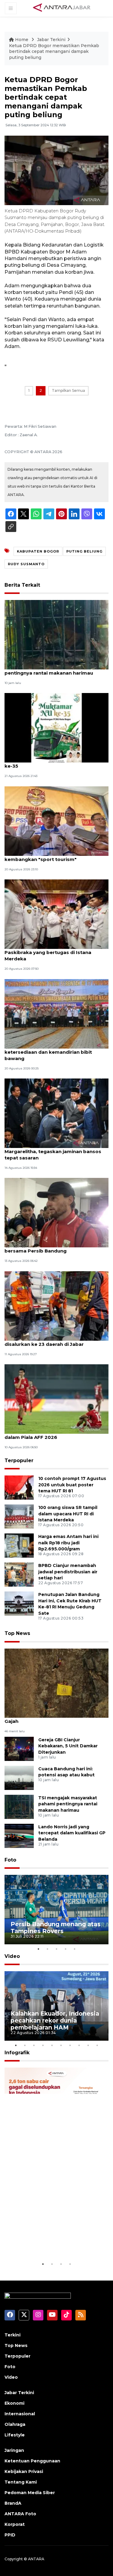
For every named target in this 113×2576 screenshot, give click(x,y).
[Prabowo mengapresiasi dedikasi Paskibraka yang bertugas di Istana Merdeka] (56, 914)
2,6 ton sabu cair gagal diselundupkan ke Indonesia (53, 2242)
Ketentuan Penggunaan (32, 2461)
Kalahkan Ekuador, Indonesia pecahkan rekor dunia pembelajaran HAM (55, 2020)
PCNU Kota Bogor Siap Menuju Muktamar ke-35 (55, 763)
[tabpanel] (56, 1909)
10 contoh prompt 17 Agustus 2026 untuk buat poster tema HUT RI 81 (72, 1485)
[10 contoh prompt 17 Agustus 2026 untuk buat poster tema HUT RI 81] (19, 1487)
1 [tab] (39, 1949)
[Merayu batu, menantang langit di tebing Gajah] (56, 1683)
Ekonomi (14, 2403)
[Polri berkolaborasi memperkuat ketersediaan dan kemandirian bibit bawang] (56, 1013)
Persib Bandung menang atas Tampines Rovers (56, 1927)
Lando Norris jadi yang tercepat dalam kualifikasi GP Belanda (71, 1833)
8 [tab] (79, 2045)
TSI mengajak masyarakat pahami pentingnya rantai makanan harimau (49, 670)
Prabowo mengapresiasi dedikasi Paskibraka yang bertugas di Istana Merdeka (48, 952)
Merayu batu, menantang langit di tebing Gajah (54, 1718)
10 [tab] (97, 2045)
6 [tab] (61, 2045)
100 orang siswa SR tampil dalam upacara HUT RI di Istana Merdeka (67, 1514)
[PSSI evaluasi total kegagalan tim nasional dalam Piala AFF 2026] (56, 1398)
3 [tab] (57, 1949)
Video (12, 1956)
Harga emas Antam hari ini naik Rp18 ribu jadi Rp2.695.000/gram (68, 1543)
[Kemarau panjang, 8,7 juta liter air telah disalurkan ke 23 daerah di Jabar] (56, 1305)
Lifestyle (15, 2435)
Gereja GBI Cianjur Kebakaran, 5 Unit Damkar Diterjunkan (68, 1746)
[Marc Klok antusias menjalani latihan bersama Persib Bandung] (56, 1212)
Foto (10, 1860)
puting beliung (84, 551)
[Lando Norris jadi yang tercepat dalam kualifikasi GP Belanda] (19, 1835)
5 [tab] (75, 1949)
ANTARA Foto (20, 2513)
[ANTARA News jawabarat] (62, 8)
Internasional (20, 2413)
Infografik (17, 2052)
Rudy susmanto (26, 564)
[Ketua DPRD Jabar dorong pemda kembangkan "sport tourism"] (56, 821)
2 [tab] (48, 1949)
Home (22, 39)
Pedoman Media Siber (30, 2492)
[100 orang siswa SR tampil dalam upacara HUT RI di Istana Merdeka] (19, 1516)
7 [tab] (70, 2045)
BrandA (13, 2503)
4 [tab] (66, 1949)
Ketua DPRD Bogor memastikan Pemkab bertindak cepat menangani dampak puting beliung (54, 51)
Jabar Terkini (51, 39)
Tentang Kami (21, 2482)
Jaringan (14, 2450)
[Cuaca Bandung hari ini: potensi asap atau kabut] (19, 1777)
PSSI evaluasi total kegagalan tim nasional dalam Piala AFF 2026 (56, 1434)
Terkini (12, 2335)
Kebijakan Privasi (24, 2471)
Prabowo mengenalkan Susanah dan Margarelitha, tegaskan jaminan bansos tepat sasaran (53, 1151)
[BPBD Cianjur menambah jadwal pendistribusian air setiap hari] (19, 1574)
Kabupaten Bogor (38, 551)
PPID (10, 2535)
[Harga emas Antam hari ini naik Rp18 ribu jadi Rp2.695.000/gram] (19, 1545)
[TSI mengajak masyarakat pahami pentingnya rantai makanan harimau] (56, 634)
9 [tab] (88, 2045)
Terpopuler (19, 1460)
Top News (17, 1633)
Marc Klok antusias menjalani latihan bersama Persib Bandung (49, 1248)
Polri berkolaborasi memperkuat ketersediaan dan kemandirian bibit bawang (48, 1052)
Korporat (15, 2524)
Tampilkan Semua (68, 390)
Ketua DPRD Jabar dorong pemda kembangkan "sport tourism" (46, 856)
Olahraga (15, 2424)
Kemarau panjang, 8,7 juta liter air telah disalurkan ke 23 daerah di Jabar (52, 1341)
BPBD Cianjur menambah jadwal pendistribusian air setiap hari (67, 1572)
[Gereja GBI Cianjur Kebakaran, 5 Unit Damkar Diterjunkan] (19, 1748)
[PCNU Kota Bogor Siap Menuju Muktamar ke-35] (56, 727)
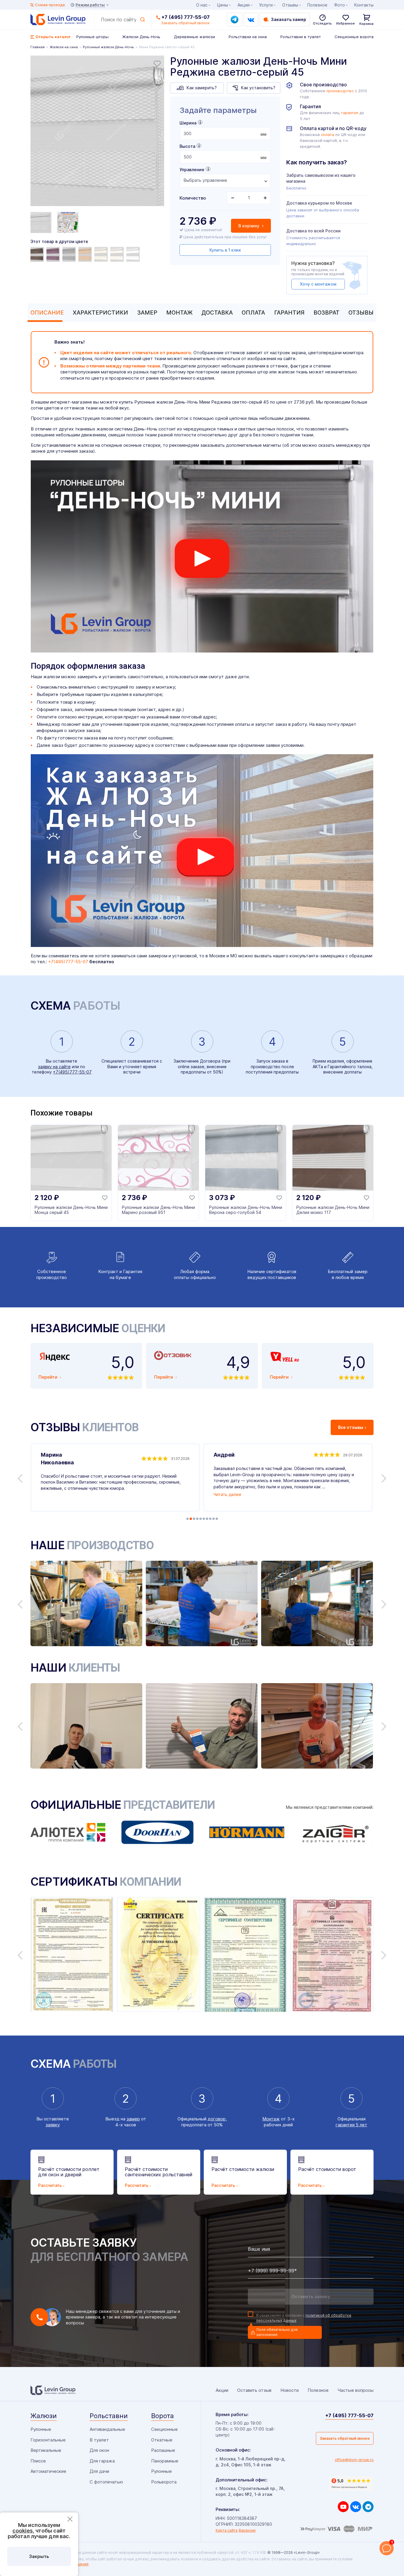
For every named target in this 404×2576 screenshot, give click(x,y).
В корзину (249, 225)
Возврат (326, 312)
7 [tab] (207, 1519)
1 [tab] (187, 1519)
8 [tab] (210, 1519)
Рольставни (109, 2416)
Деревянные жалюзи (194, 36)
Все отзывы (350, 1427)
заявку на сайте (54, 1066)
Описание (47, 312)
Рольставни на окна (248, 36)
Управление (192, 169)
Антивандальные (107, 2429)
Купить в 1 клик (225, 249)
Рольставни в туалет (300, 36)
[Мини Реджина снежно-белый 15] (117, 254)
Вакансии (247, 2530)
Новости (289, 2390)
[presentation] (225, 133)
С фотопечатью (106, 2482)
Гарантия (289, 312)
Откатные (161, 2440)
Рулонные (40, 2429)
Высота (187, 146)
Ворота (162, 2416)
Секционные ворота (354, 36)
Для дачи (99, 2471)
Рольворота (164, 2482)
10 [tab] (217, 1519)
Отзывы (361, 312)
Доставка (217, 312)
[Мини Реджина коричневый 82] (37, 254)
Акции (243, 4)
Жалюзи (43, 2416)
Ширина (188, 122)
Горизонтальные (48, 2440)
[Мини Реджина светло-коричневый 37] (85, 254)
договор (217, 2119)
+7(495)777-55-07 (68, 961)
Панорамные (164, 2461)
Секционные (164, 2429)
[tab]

⁂

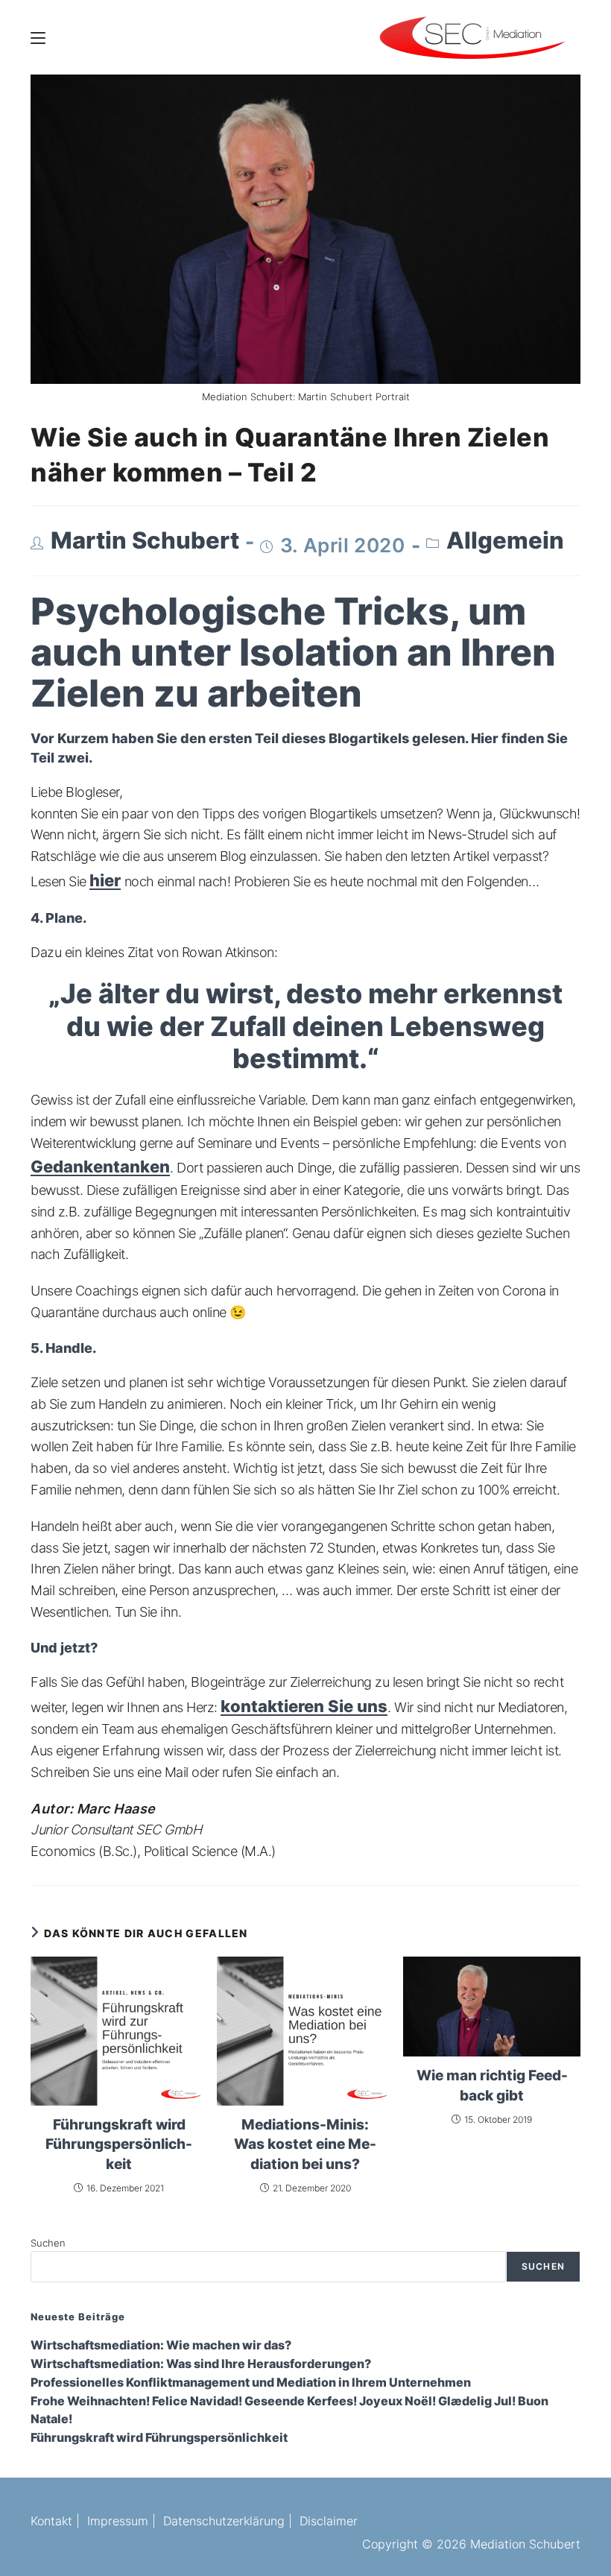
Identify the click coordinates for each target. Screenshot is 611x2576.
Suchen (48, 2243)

⁂

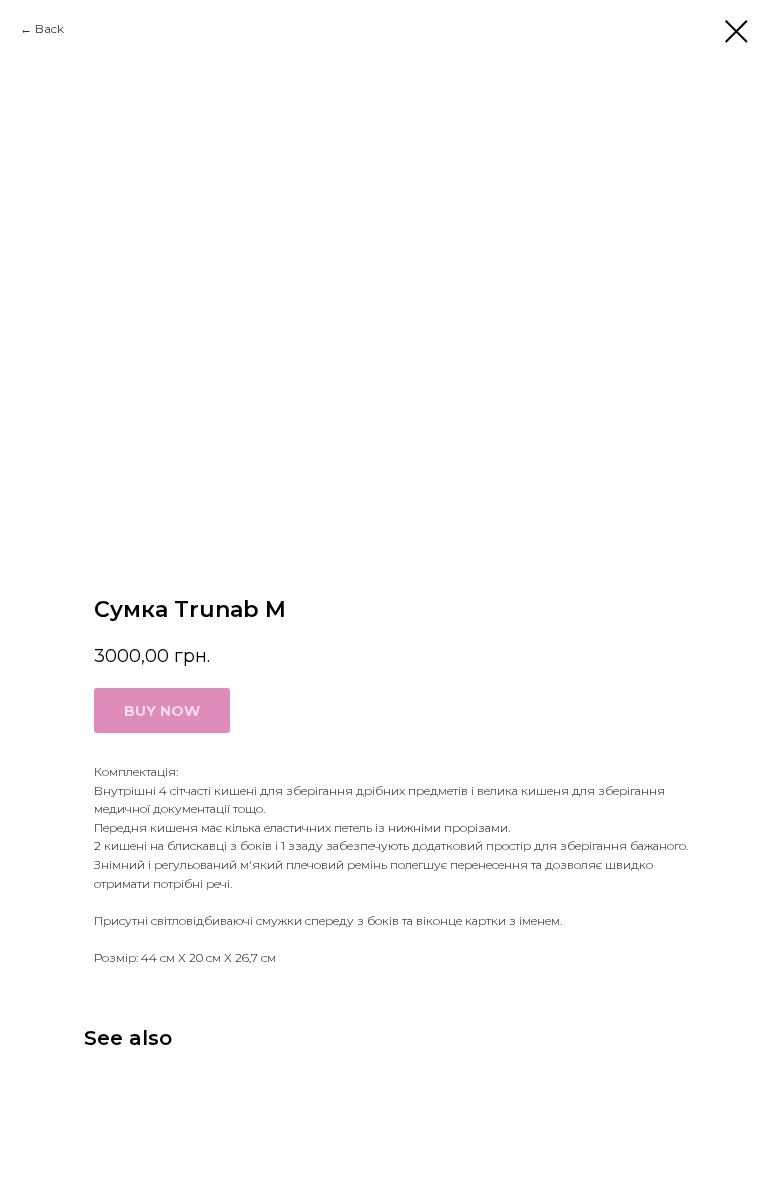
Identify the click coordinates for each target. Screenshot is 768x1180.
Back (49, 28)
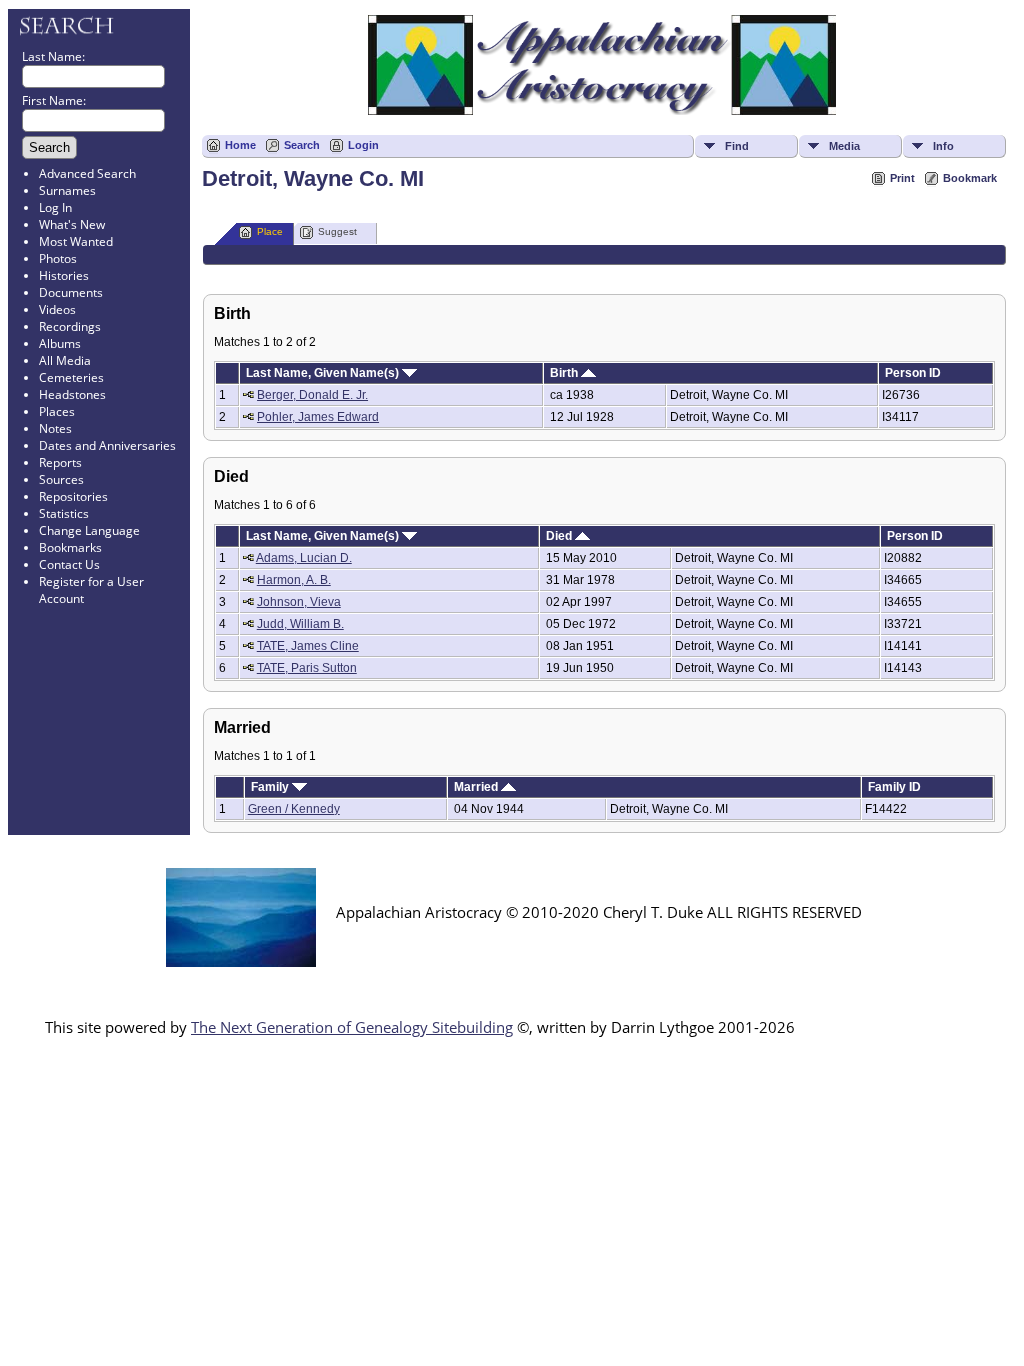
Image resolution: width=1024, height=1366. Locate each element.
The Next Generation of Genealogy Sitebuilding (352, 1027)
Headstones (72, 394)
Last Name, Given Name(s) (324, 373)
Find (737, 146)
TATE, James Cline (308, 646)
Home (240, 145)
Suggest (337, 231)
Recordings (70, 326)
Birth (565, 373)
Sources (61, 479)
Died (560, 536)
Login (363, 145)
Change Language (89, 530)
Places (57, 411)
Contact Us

⁂

To do:
From the entries, copy out each line containing the word "Jabar".

Answer to this task:
[Kemarau panjang, 8,7 juta liter air telah disalurkan ke 23 daerah di Jabar] (56, 1305)
[Ketua DPRD Jabar dorong pemda kembangkan "sport tourism"] (56, 821)
Jabar Terkini (51, 39)
Ketua DPRD Jabar dorong pemda kembangkan "sport tourism" (46, 856)
Kemarau panjang, 8,7 juta liter air telah disalurkan ke 23 daerah di Jabar (52, 1341)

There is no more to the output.